Propuesta y defendida por el partido Unión Democrática de Centro (UDC), un 55 % de votantes se han opuesto a la iniciativa frente a un 45 % que ha votado a favor. La participación ha superado el 55 %, muy por encima de la media habitual, que suele situarse en el 48 %.
Suiza experimenta uno de los crecimientos demográficos más rápidos de Europa Occidental: pasó de 7,3 millones de habitantes en 2002 a más de 9,1 millones en 2026, un aumento de casi el 25 % en 24 años.
De ese crecimiento, cerca del 80 % se debe a la inmigración neta, ya que la tasa de fertilidad local ronda los 1,3 hijos por mujer. Actualmente, el 27 % de la población a nivel nacional (más de dos millones de personas) es extranjera, con tasas más elevadas en cantones fronterizos, como Ginebra.

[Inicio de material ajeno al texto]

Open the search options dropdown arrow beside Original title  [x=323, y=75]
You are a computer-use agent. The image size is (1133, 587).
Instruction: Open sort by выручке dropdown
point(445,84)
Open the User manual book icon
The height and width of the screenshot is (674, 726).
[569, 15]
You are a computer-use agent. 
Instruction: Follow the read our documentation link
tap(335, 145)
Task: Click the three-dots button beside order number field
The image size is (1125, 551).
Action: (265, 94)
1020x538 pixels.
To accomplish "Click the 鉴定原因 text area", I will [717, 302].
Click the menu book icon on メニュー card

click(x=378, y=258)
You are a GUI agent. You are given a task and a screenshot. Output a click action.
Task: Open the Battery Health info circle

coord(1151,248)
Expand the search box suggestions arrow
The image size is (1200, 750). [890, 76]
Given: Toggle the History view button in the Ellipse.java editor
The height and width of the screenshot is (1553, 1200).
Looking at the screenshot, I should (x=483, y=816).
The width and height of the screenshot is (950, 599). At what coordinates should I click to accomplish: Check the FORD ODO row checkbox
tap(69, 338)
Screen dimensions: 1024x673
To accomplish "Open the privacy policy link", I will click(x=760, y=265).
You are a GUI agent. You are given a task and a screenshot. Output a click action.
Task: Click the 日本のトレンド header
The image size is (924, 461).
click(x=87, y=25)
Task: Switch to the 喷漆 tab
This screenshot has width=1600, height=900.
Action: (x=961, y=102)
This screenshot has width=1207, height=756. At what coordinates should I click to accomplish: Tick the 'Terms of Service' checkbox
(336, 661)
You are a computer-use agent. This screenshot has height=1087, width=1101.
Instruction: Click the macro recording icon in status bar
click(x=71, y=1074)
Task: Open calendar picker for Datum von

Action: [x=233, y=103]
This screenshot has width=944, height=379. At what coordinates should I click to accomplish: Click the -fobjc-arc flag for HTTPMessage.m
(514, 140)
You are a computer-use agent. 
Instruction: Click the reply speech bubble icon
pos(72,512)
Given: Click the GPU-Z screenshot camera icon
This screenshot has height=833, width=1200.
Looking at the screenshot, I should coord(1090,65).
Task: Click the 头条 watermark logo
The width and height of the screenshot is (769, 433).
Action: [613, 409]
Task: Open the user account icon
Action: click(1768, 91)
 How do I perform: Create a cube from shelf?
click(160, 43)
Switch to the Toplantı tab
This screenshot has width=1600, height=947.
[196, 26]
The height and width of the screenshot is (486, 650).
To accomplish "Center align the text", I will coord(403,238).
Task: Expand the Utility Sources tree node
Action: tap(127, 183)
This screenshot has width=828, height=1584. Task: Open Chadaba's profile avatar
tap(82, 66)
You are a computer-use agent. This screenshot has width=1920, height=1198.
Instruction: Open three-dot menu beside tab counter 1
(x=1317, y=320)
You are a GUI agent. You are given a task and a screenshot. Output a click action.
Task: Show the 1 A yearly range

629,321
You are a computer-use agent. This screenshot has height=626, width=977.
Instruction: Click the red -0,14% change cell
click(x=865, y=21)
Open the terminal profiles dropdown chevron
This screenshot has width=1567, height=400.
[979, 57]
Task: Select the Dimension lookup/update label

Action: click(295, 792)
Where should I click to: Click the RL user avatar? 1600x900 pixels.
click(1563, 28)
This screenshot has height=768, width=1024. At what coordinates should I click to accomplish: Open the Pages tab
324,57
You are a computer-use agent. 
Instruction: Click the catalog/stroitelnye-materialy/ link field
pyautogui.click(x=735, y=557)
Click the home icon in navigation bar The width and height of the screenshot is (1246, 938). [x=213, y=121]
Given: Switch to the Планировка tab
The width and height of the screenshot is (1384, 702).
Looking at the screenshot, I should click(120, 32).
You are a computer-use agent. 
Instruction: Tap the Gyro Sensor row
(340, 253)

El objetivo formal de la iniciativa, que ha sido objeto de un arduo debate a nivel nacional, era evitar que la población del país sobrepase los diez millones de personas en 2050, pero el mensaje subyacente era que se necesitaba limitar la inmigración, incluida la de los países vecinos de la Unión Europea, así como endurecer las normas de asilo.
En materia de inmigración, el mayor temor ha sido el daño que un «Sí» a la iniciativa podía causar a las relaciones entre Suiza y la Unión Europea, con la que mantiene vínculos políticos, económicos y comerciales que son vitales para la economía helvética y que tienen como un pilar fundamental el Acuerdo de Libre Circulación de Personas.
Ese acuerdo otorga a los ciudadanos de la UE el derecho a entrar, residir y ejercer una actividad profesional en territorio suizo en condiciones de igualdad con los nacionales.
A pesar de haber ganado el «no», el debate también expuso el malestar que existe en Suiza ante la inmigración excesiva y la presión que crea en los servicios públicos y en el sector inmobiliario, con precios de alquileres entre los más caros de Europa.